Work instruction: Leave out pictures; repeat exactly the lines from the "The height and" line through the last of the data below.

Material provided:
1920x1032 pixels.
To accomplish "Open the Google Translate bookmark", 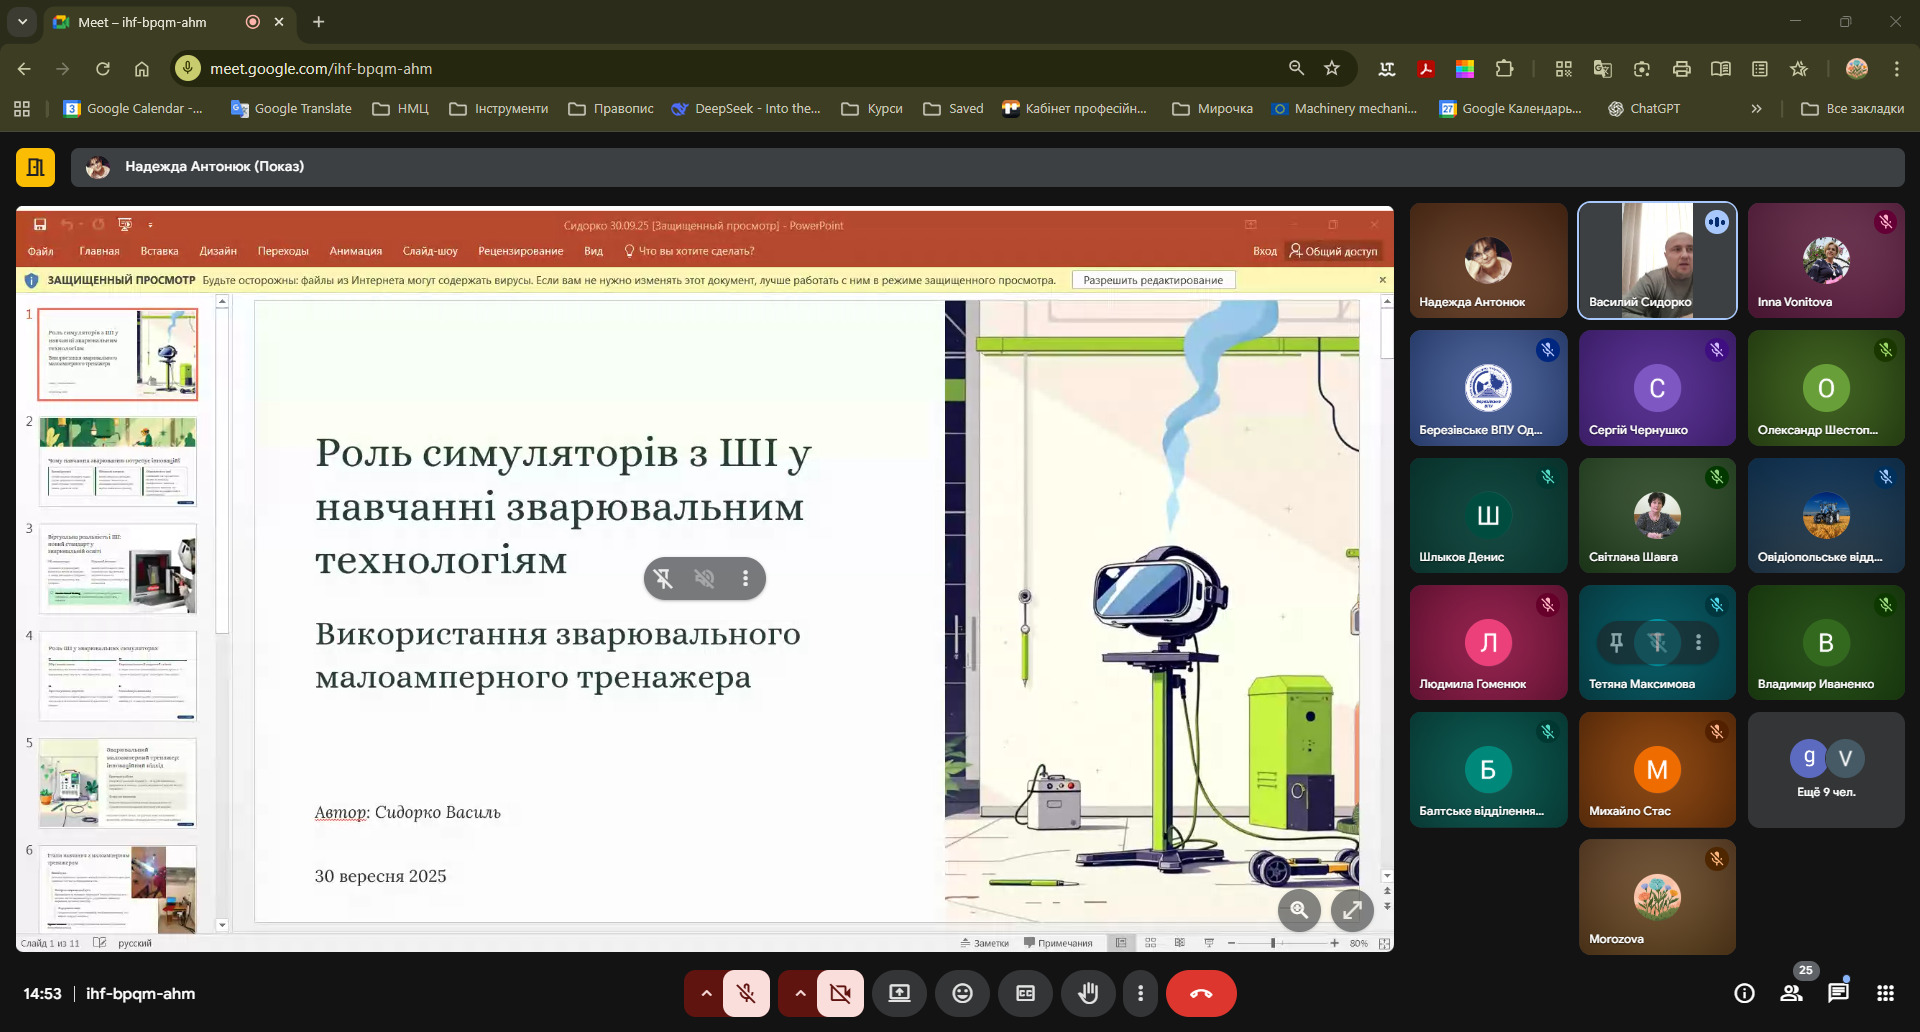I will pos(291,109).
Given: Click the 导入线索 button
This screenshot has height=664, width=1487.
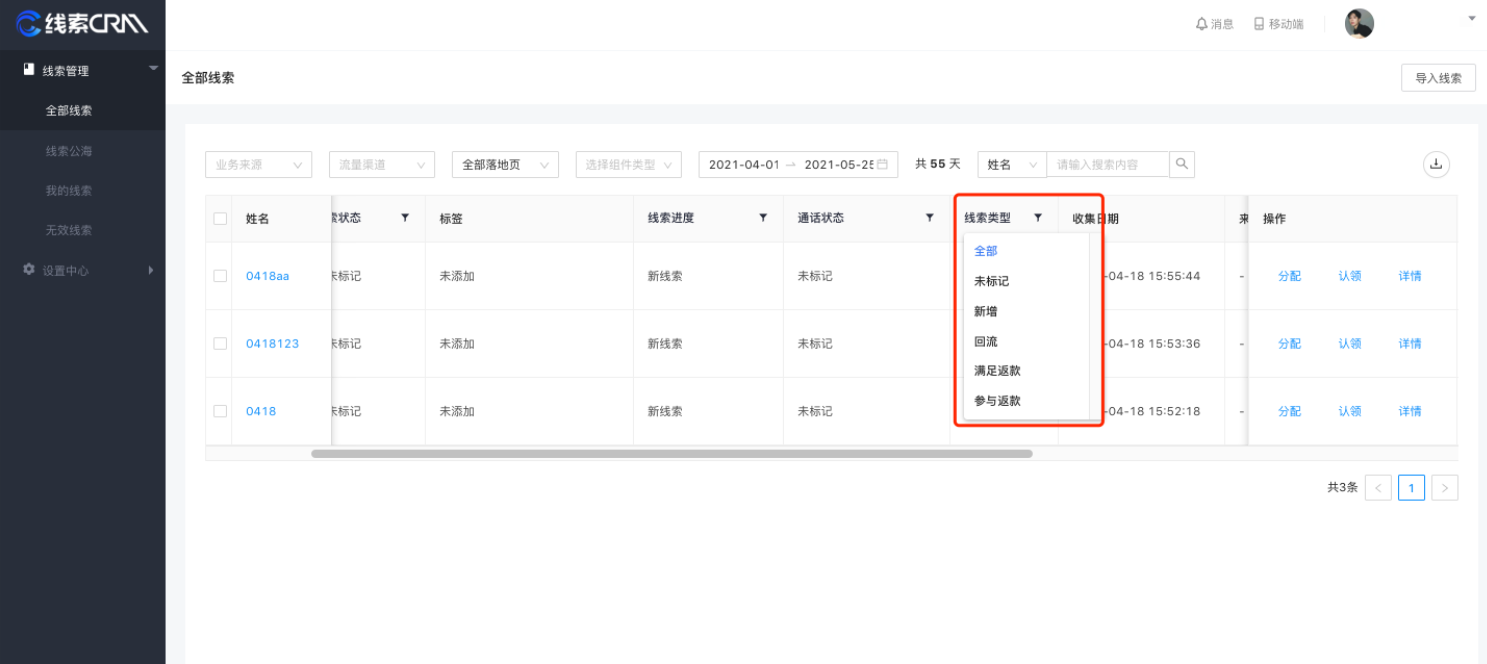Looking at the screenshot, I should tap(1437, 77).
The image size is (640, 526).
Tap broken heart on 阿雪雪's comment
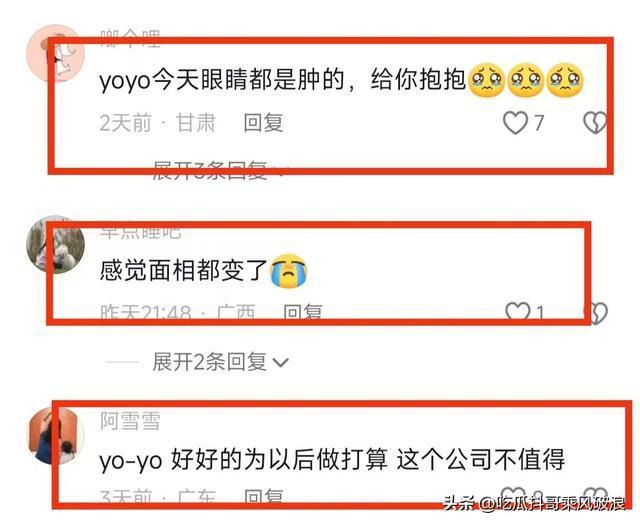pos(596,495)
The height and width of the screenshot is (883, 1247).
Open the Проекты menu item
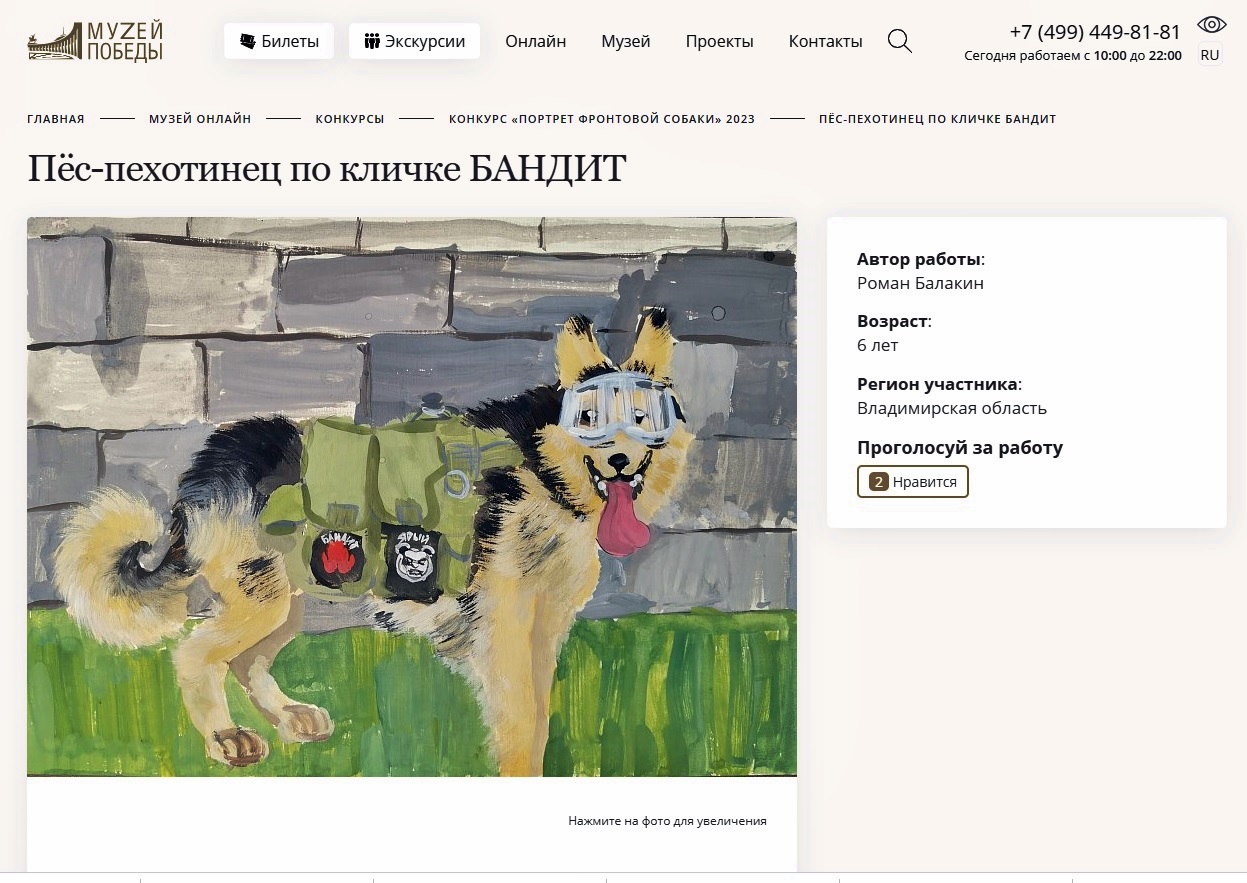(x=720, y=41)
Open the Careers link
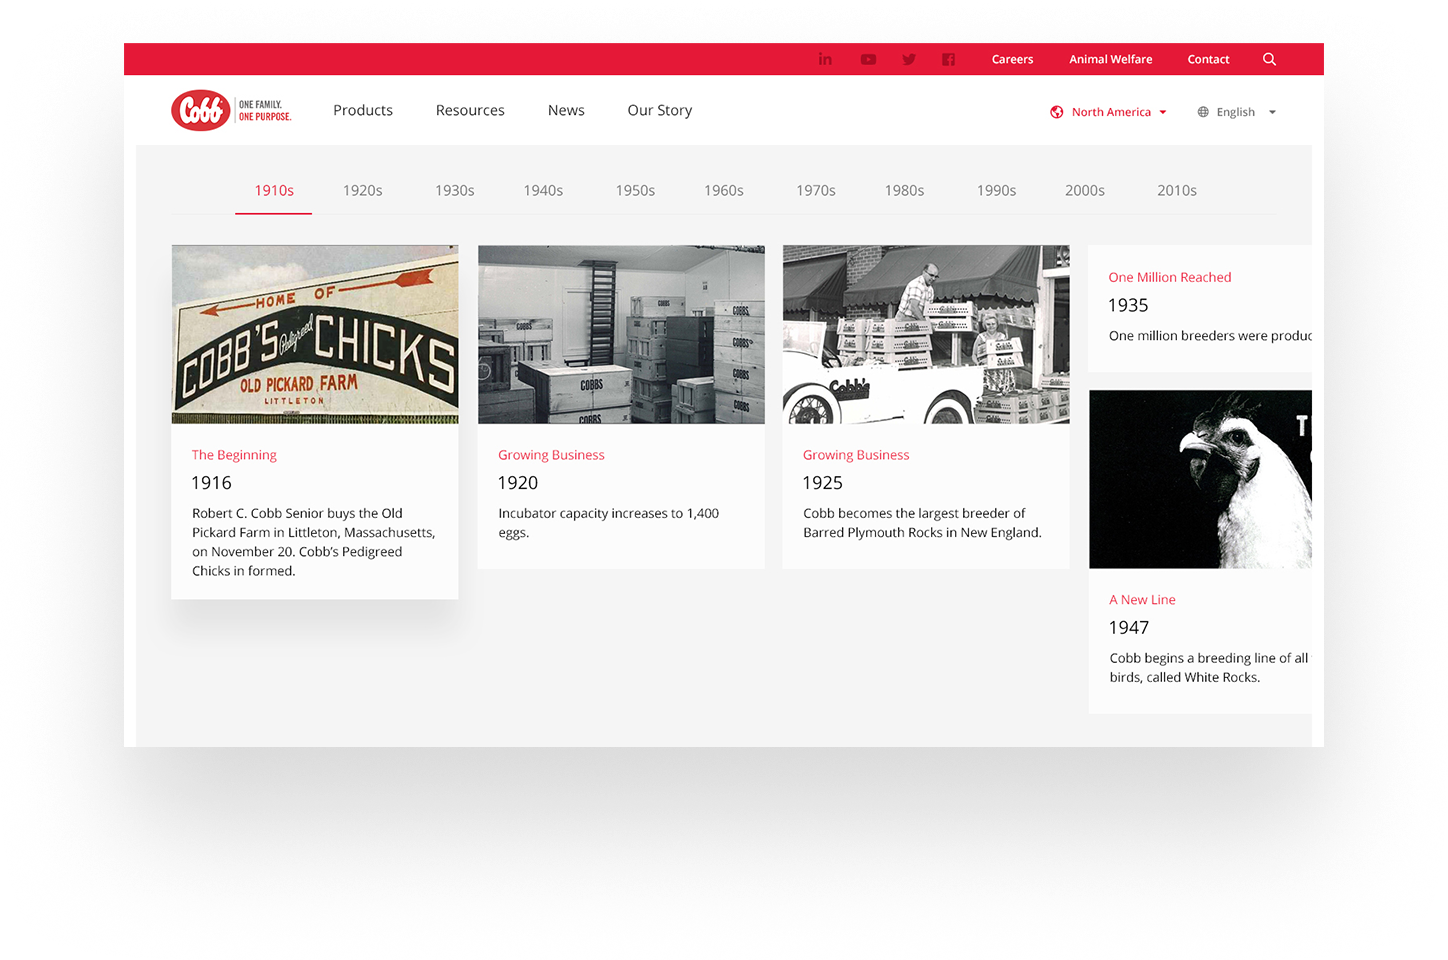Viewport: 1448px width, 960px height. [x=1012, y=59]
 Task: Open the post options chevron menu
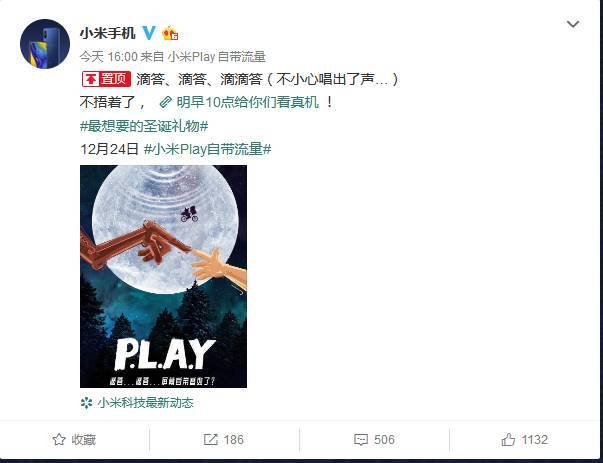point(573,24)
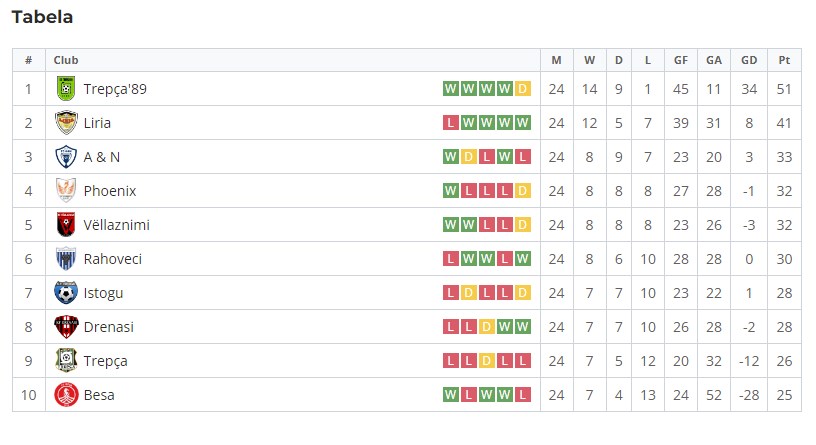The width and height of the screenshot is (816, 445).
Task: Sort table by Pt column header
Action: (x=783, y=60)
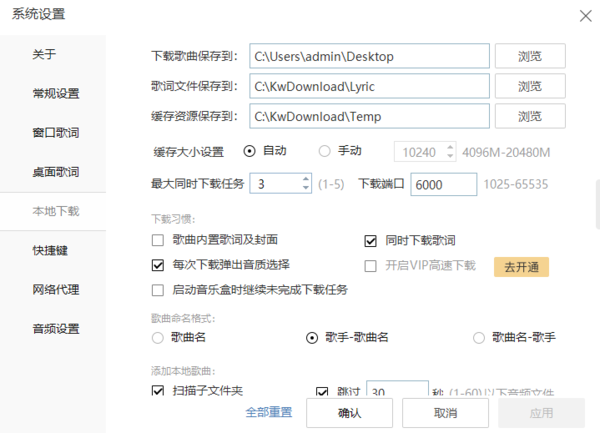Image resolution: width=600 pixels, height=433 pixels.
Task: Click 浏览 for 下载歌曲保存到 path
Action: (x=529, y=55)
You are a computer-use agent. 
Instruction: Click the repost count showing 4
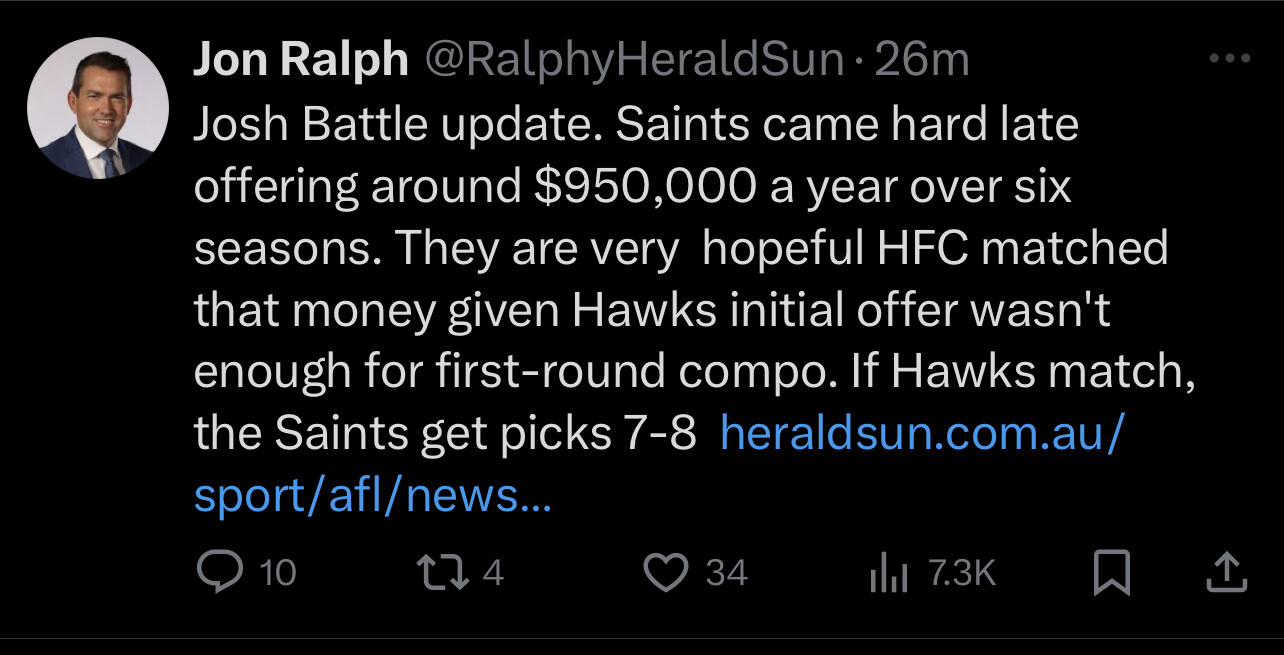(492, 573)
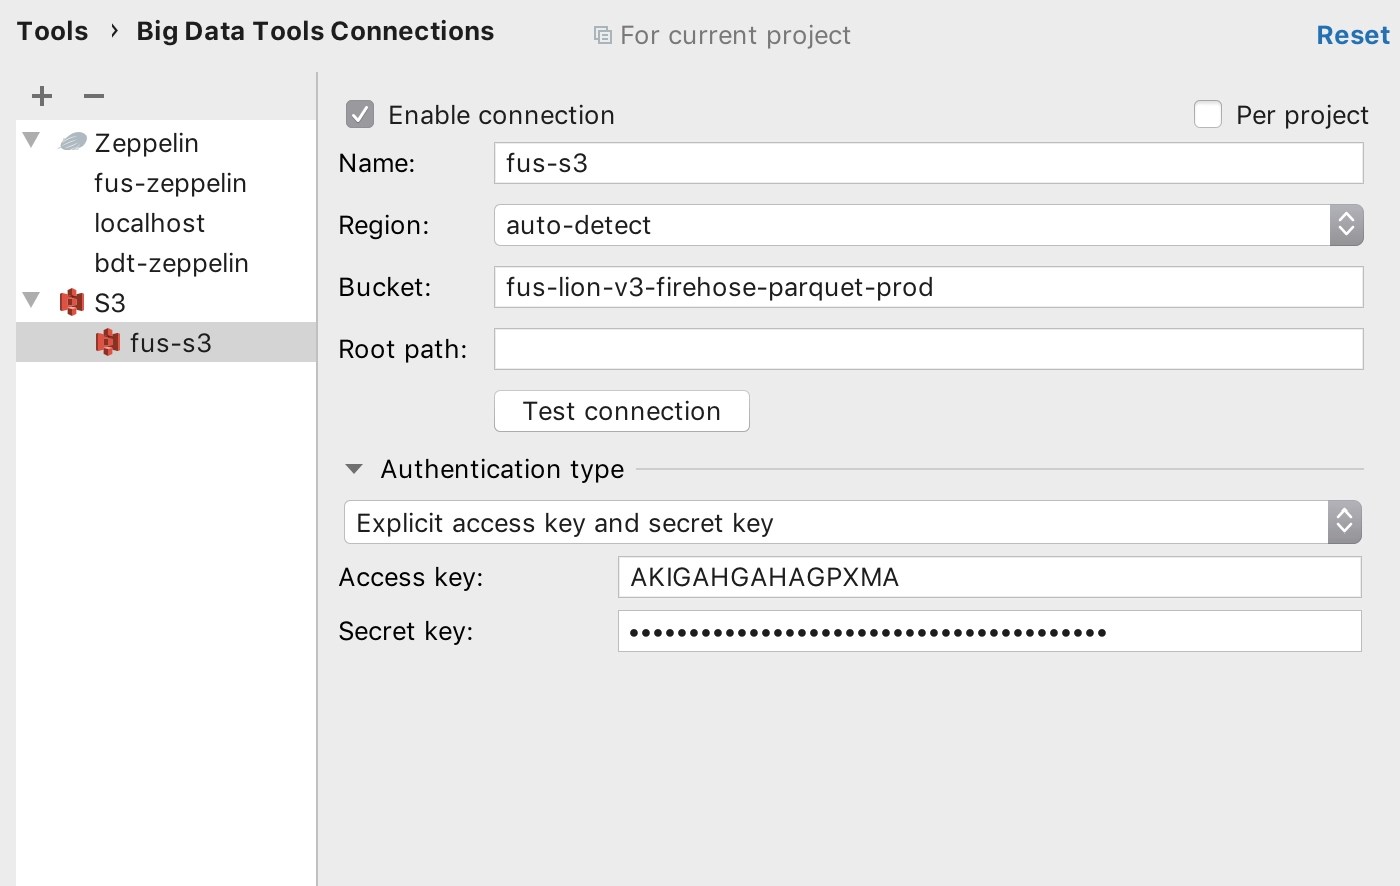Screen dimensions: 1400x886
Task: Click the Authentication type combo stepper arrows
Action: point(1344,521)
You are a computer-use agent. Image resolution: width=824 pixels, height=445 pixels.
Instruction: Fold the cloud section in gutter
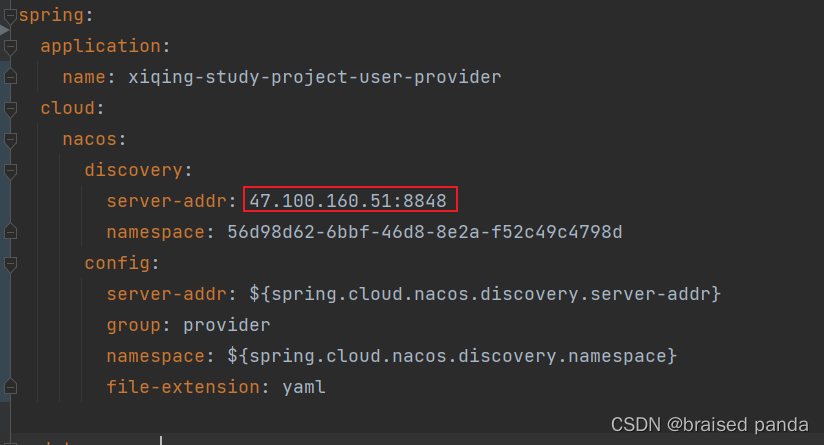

Answer to the exercise:
The height and width of the screenshot is (883, 1247).
Open the Проекты menu item
(x=720, y=41)
Open the Careers link
Viewport: 1448px width, 960px height. [x=1012, y=59]
 Task: Open the post options chevron menu
point(573,24)
The width and height of the screenshot is (816, 445).
Task: Sort table by Pt column header
Action: (x=783, y=60)
Image resolution: width=600 pixels, height=433 pixels.
Task: Click 浏览 for 下载歌曲保存到 path
Action: (x=529, y=55)
You are a computer-use agent. 
Instruction: Click the repost count showing 4
(492, 573)
Screen dimensions: 1400x886
Task: Click the Authentication type combo stepper arrows
Action: point(1344,521)
You are a computer-use agent. Image resolution: width=824 pixels, height=445 pixels.
Instruction: Fold the cloud section in gutter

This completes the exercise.